Pointing data for pages and screens
-- BEGIN --

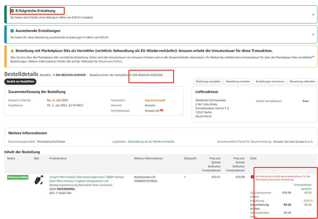318x219 pixels.
Task: Contact buyer Sven via name link
Action: pyautogui.click(x=305, y=101)
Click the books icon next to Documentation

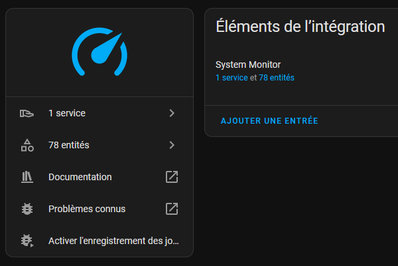(27, 177)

-- END --

Objective: Identify every line in the entries above that contains the string "Documentation" and copy each of those lines.

Result:
Click the books icon next to Documentation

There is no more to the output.